しかし、従来の代表的な免疫測定法には大きな課題があった。専門的な知識を必要とするため、一般の人が簡単に使える検査法でないこと、測定に時間と手間がかかるためコストが高いこと、測定試薬に環境有害物質を含む可能性があること、さらに、試薬の変化を人の目で確認するため判定を誤る危険性があること、などの問題もあった。

「Q-body法」は、こうした課題を根本的に解決できる画期的な免疫測定法だ。「Q-body法」のカギは、上田教授らの研究グループが開発した「クエンチ抗体」と呼ばれるタンパク質である。試薬として用いる「クエンチ抗体」は、薬物や病原菌など特定の抗原に触れると、抗原抗体反応を起こし、即座に構造が変化して蛍光を発するように工夫されている。測定時には携帯型の検出装置を使い、蛍光がどれくらい強まったかをセンサーが感知することで、対象となる物質が含まれているかどうかを判定する。人の尿や唾液を調べて、違法薬物の有無を判定することも可能である。

「調べたい物質が数ナノ(ナノは10億分の1)グラムあれば検出できます。微量のサンプルと混合して蛍光強度を測定するだけで完了します」と上田教授は言う。「専門知識を必要とせず、誰でも簡単に客観的な判断が可能です。また、装置もコンパクトなので、どこででも測定できます」

 「Q-body法」では、1種類の物質を検出するために、その物質に対応した専用の試薬が必要となる。そのため、試薬に用いる「クエンチ抗体」のラインナップが重要となってくる。現在、上述の違法薬物に加え、インフルエンザウイルス用、カビの毒用、ネオニコチノイド系農薬用など、計20種類ほどの「クエンチ抗体」が完成している。

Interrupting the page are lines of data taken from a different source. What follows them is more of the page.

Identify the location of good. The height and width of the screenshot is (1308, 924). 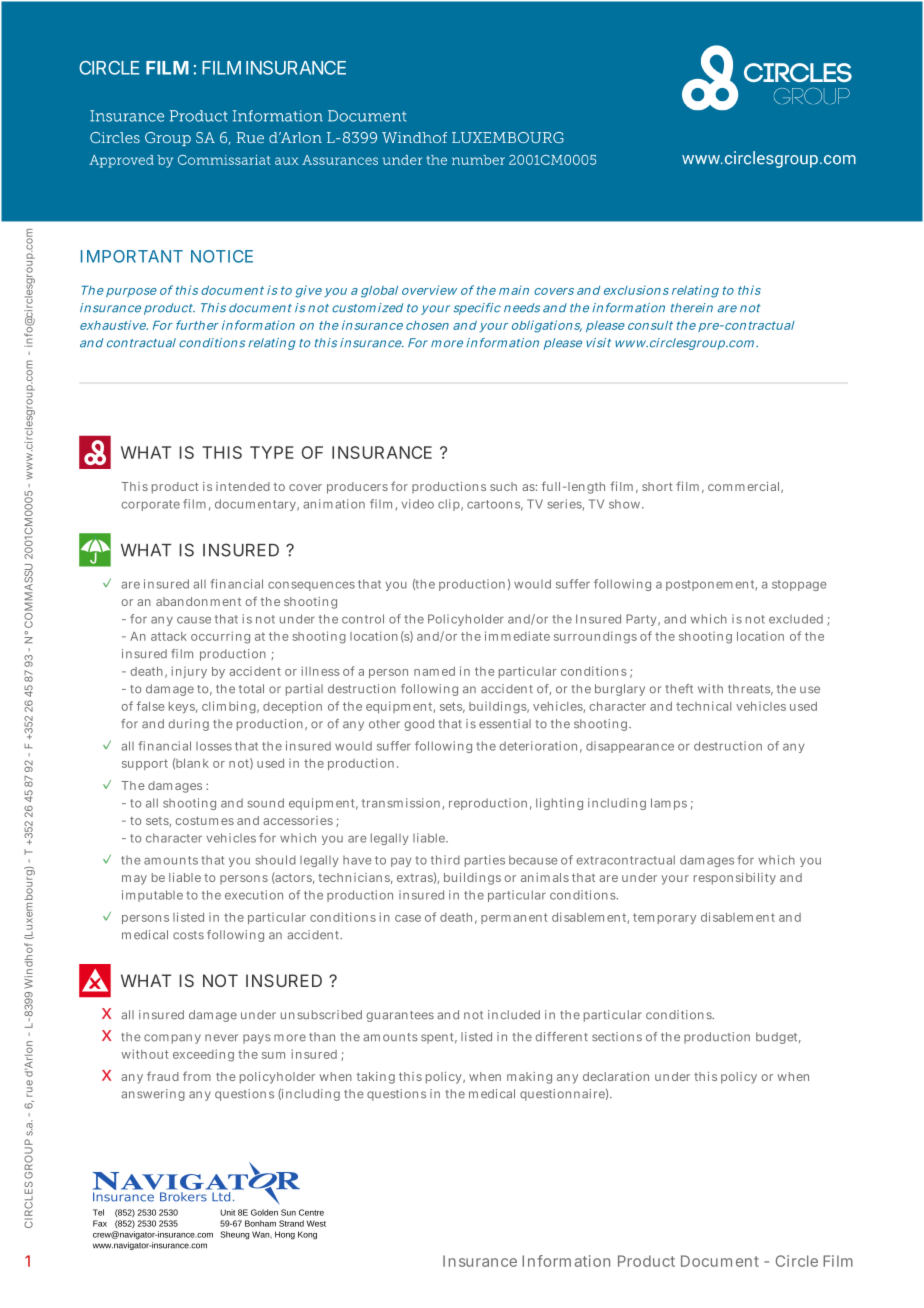
(419, 725).
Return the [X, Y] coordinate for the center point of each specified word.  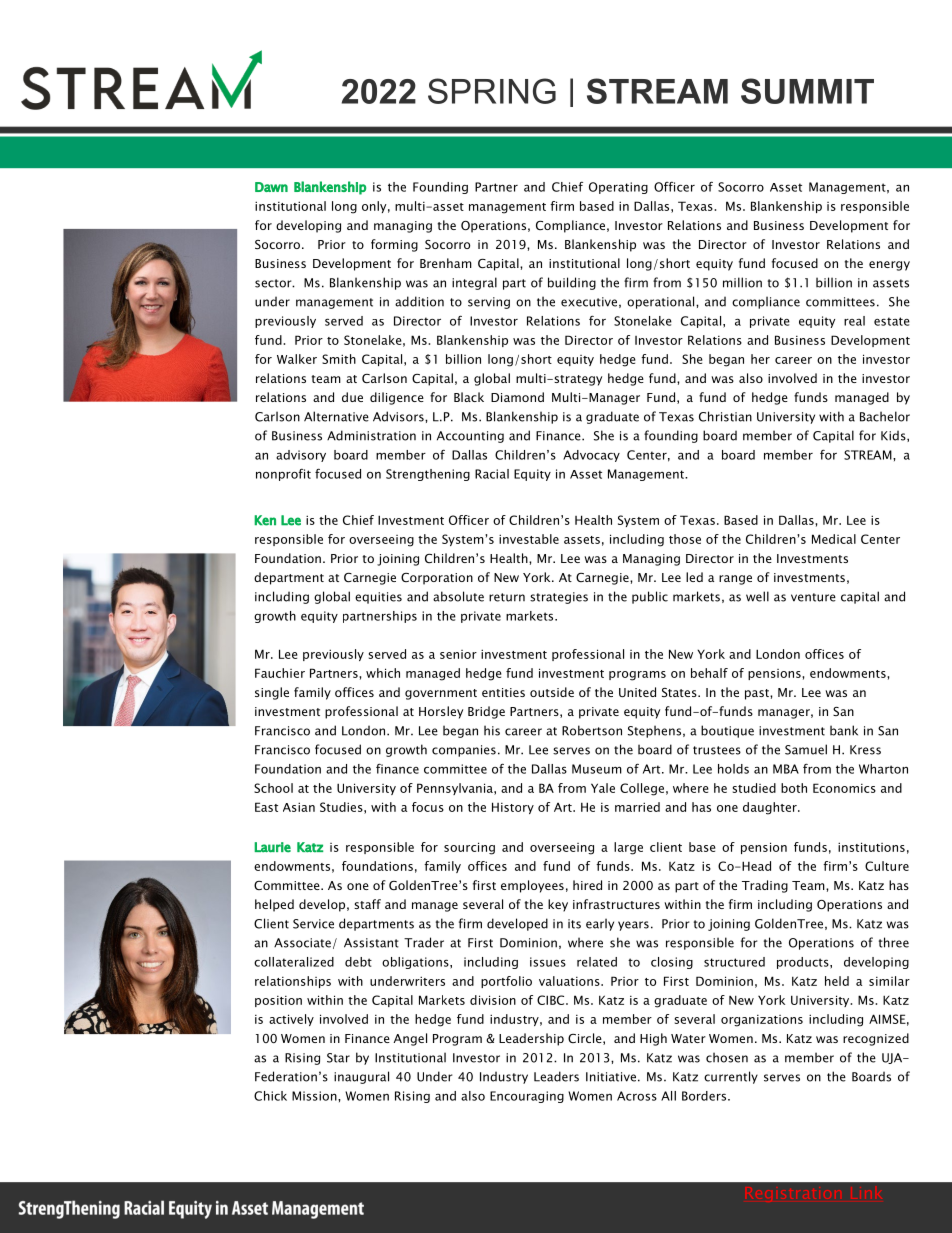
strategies [559, 598]
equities [378, 598]
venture [813, 597]
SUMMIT [807, 91]
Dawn [271, 187]
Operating [618, 188]
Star [338, 1058]
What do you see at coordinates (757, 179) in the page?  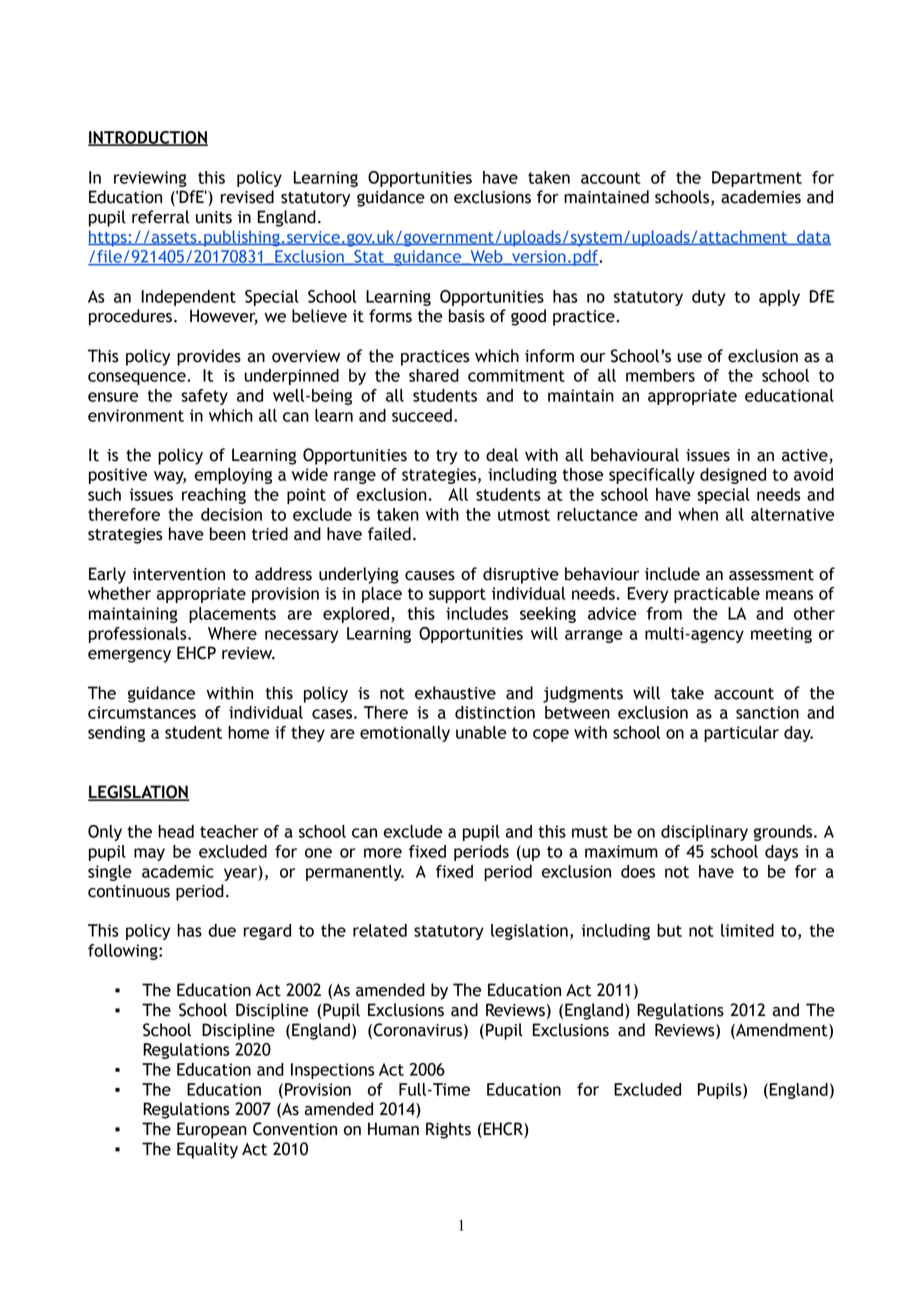 I see `Department` at bounding box center [757, 179].
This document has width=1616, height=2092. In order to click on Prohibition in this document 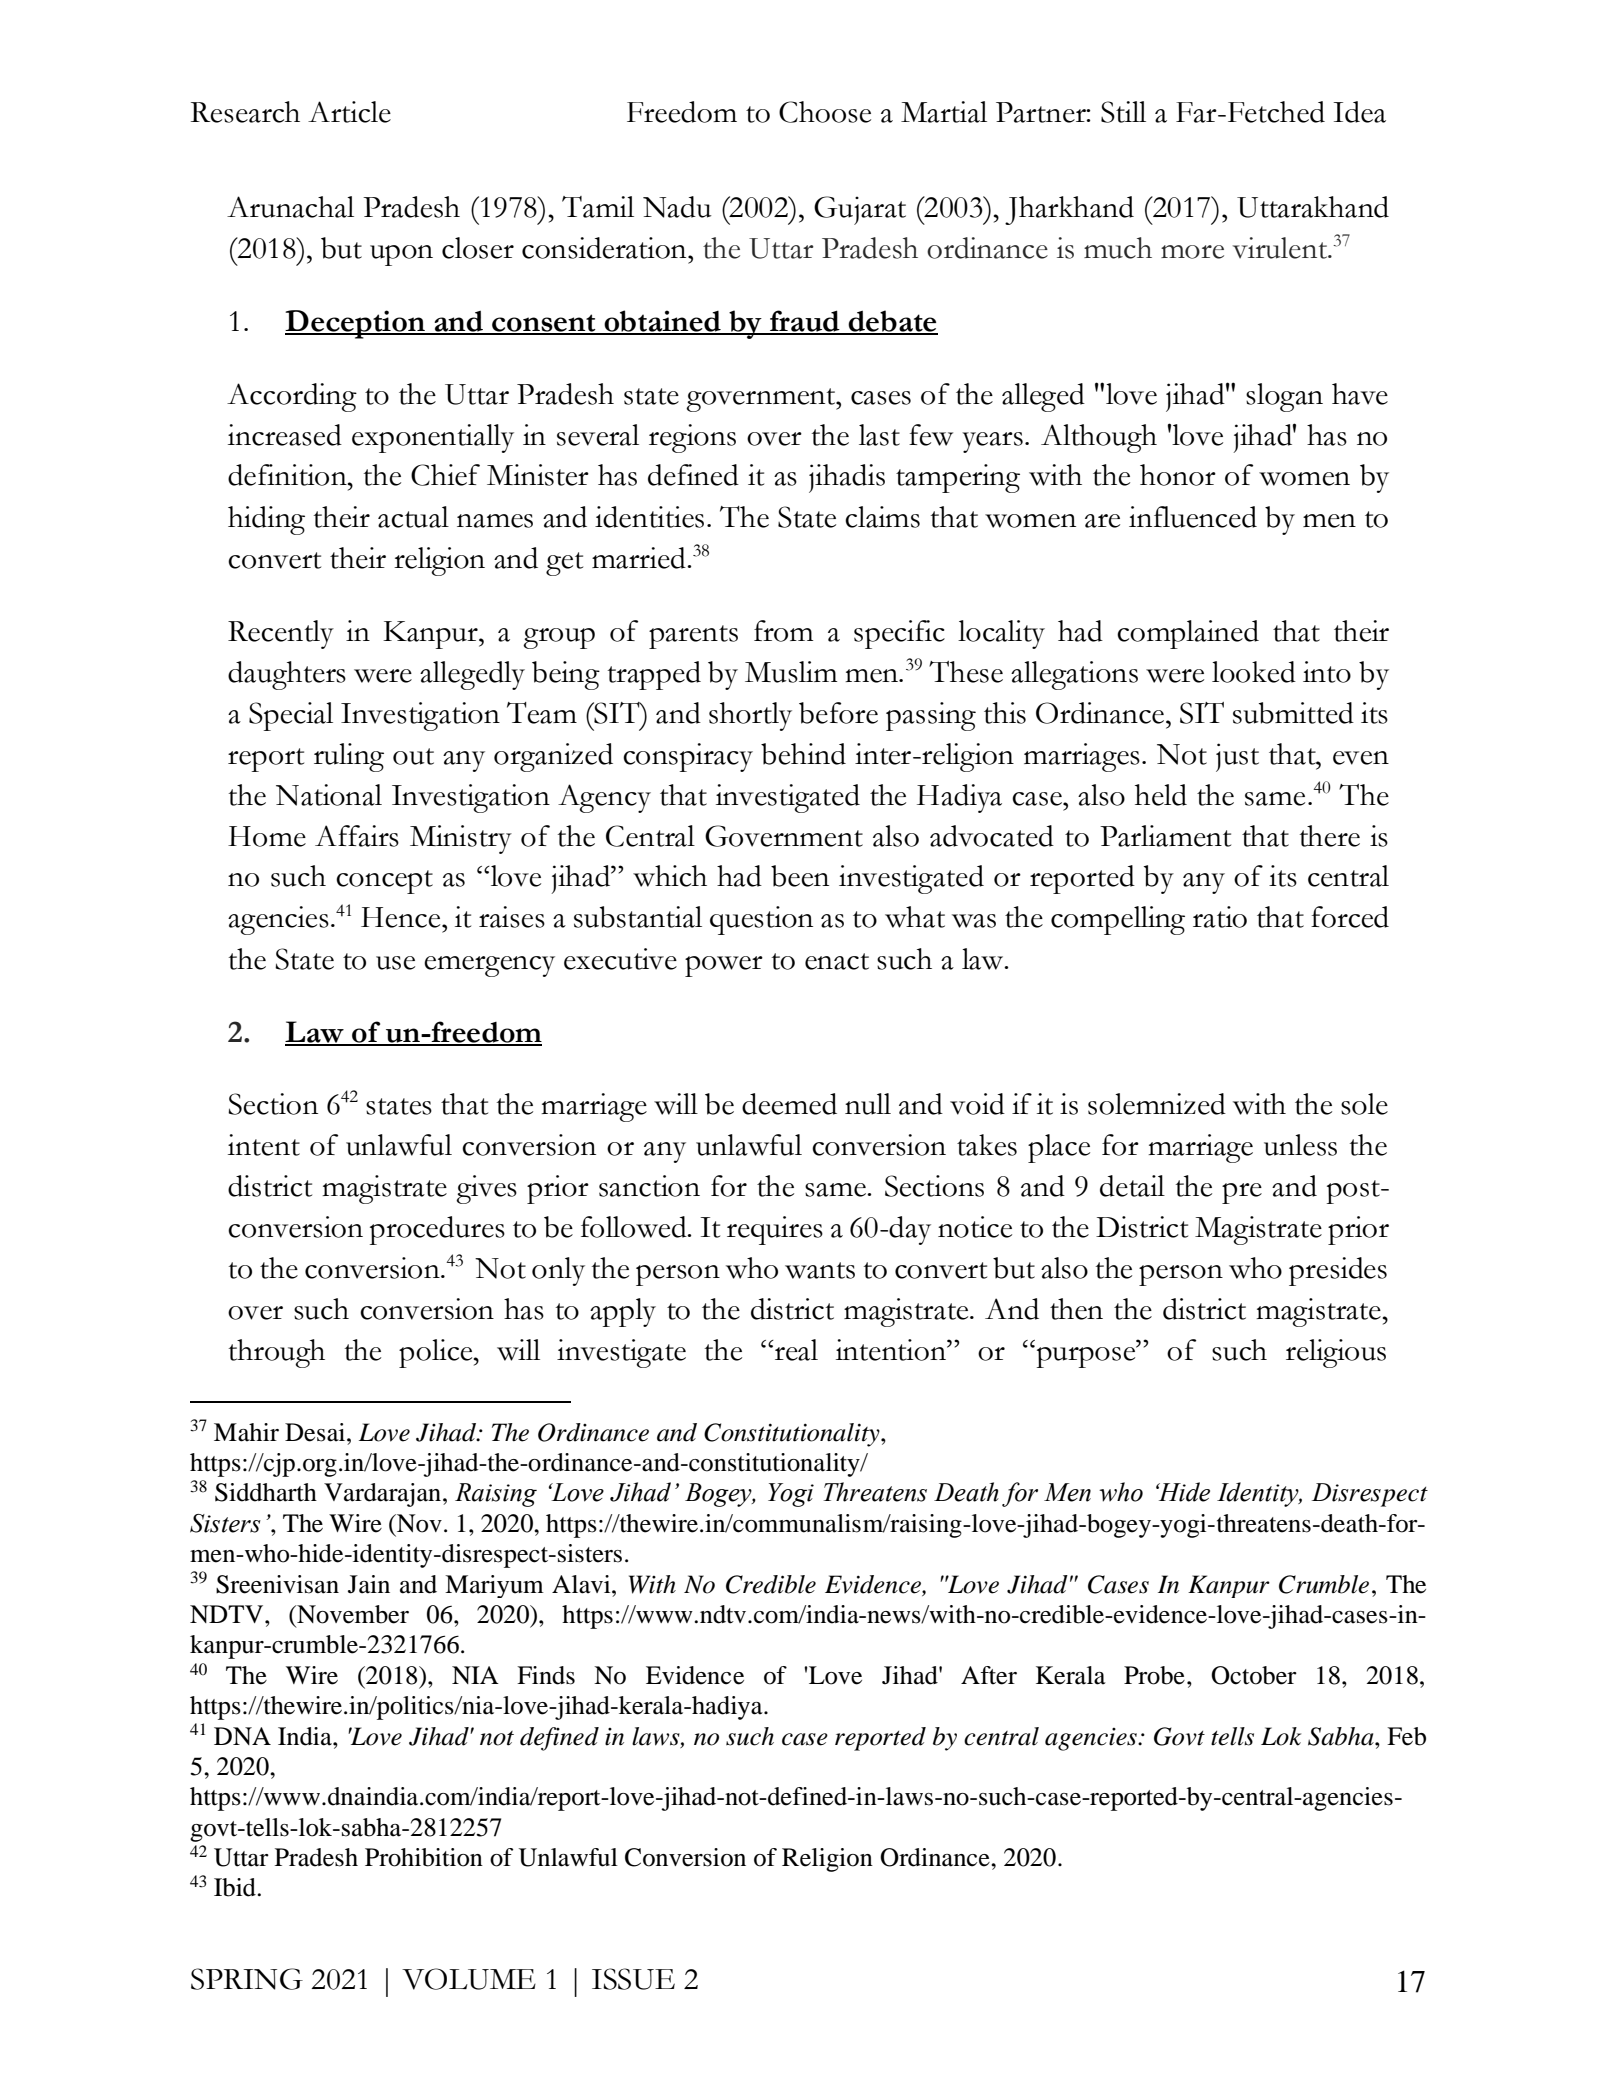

「現在は遺伝子操作でクエンチ抗体を作っているために、手間と時間がかかります」と上田教授は言う。「その解決方法として、例えば、私たちの血中にあるタンパク質に化学処理を施して、クエンチ抗体を作成する方法にもトライしています。この方法が実現すれば、様々なクエンチ抗体を開発するスピードが飛躍的に向上することが期待できます」

 すでに、共同開発を進めているメーカーで違法薬物検出装置の試作機が2016年に完成。

現在は、実証実験を重ねながら商品化を目指している。

将来は「Q-body法」を応用して、例えば「インフルエンザウイルスを検知するマスク」が実用化される日がくるかもしれない。